* [Arbeitsanweisung] Schreibe den unten stehenden Text über das Album No Depression vollständig und buchstabengetreu ab.

* [Seitentext]
┌────────

Unter diesem Eindruck entstand ein paar Jahre später ein Debütalbum, dessen Titel ein ganzes Genre begründen sollte: No Depression, das 1990 als atemberaubender Bastard aus Punksozialisation mit Countryeinschlag über die Welt kam. Diese Musik besaß eine Dringlichkeit, die nichts mit derbem Cowpunk zu tun hatte, der sich damit beschied, Countrysongs mit dreifacher Geschwindigkeit und Brüllgesang zu spielen. Jay Farrar prägte den Sound von Uncle Tupelo. Jeff Tweedy spielte in seinem Schatten den begnadeten Zulieferer.

Als "Hüsker Dü spielen Country" wurde das Album angepriesen, und sein Titel gilt als sympathischere Version der Schublade "Alternative Country", in der es als eines der wichtigsten Werke gilt. Derlei Zuschreibungen besitzen naturgemäß immer Unschärfen, doch wer sich bei der eben erschienenen Wiederauflage von No Depression mit üppigem Bonusmaterial in der Nomenklatur verliert, ist selber schuld.

Die Themen von No Depression waren klassische Motive, die das Dasein in der Kleinstadt, den Traum von Weggehen und die Angst vorm Ankommen berührten. Übersetzt wurde das in Songs, die mit dem Laut-leise- und den Stop-and-go-Schmähs des Punk arbeiteten, ihre Brüche jedoch mit Country und der Slide-Gitarre kitteten.

└────────

(Zeigedaten zu Screenshots und Dokumenten)
┌────────

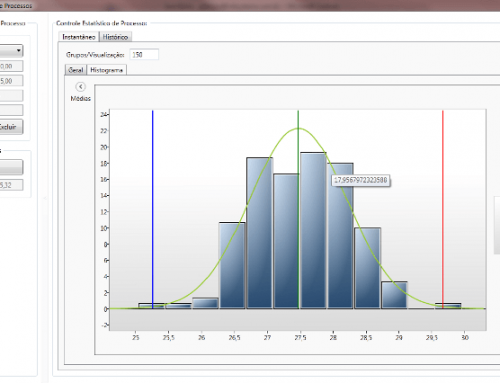The width and height of the screenshot is (500, 383).
Task: Click the blue lower limit line
Action: point(153,209)
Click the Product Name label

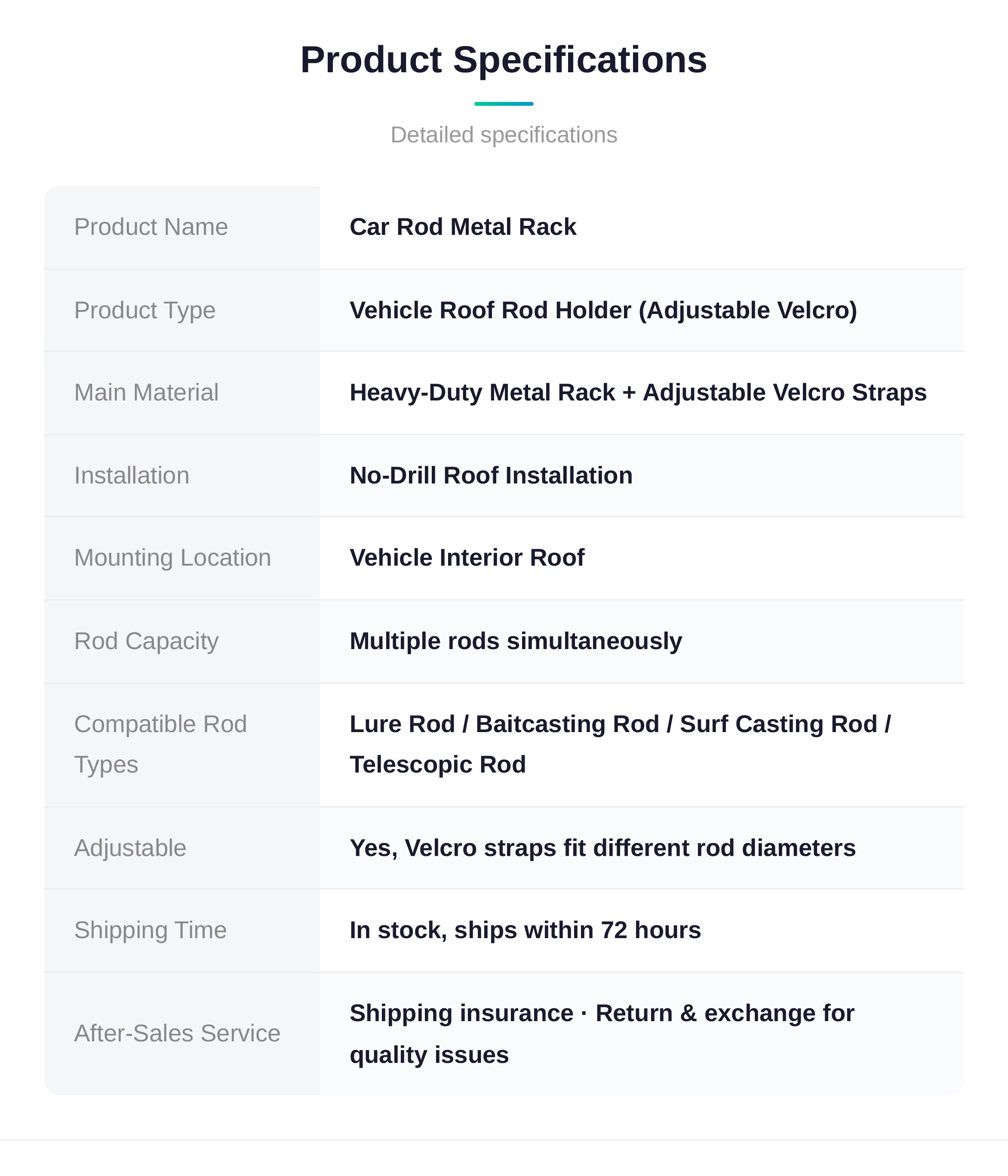(x=151, y=227)
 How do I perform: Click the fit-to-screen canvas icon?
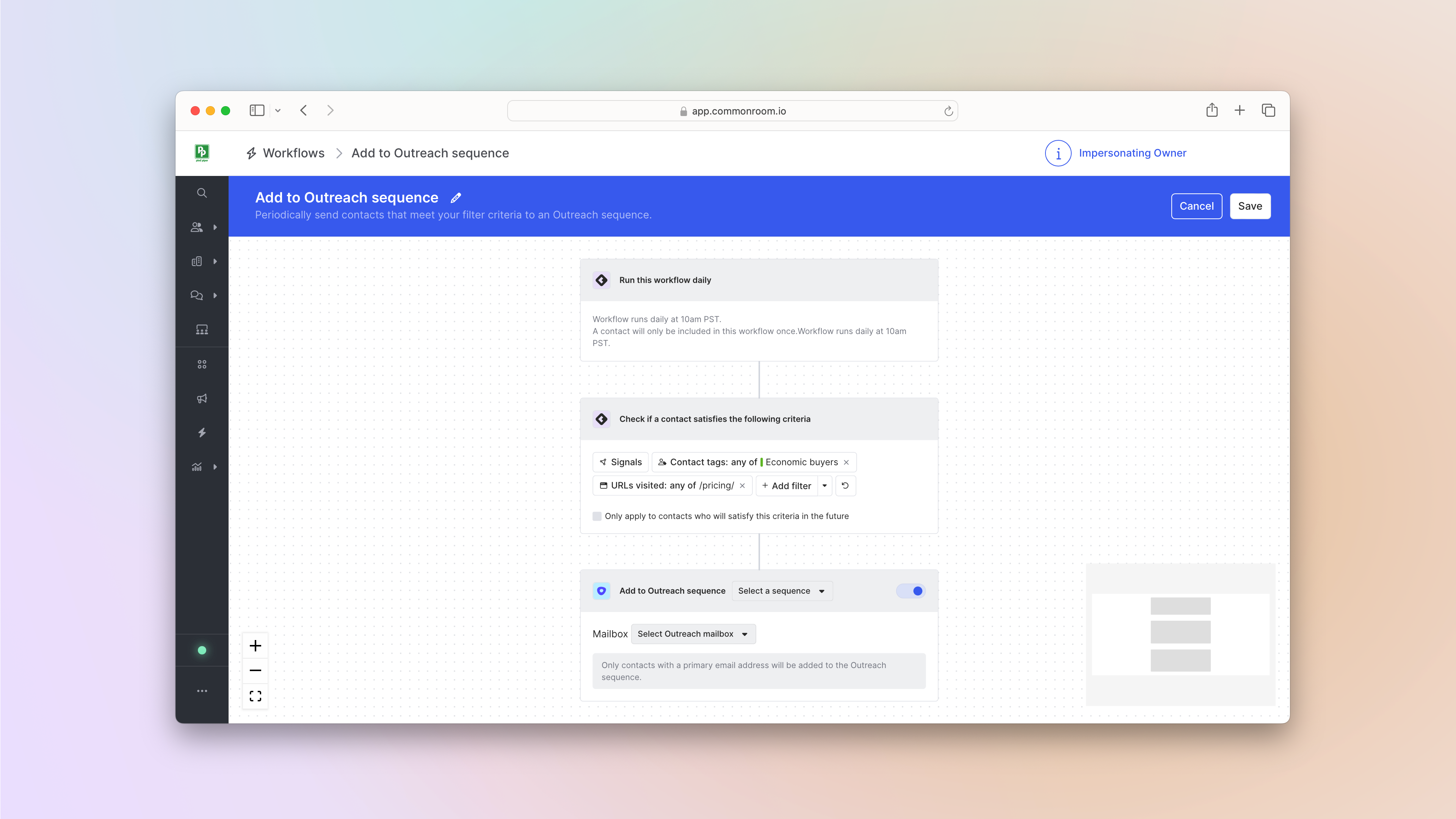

└────────

* [Ausgabe folgt]
Unter diesem Eindruck entstand ein paar Jahre später ein Debütalbum, dessen Titel ein ganzes Genre begründen sollte: No Depression, das 1990 als atemberaubender Bastard aus Punksozialisation mit Countryeinschlag über die Welt kam. Diese Musik besaß eine Dringlichkeit, die nichts mit derbem Cowpunk zu tun hatte, der sich damit beschied, Countrysongs mit dreifacher Geschwindigkeit und Brüllgesang zu spielen. Jay Farrar prägte den Sound von Uncle Tupelo. Jeff Tweedy spielte in seinem Schatten den begnadeten Zulieferer.

Als "Hüsker Dü spielen Country" wurde das Album angepriesen, und sein Titel gilt als sympathischere Version der Schublade "Alternative Country", in der es als eines der wichtigsten Werke gilt. Derlei Zuschreibungen besitzen naturgemäß immer Unschärfen, doch wer sich bei der eben erschienenen Wiederauflage von No Depression mit üppigem Bonusmaterial in der Nomenklatur verliert, ist selber schuld.

Die Themen von No Depression waren klassische Motive, die das Dasein in der Kleinstadt, den Traum von Weggehen und die Angst vorm Ankommen berührten. Übersetzt wurde das in Songs, die mit dem Laut-leise- und den Stop-and-go-Schmähs des Punk arbeiteten, ihre Brüche jedoch mit Country und der Slide-Gitarre kitteten.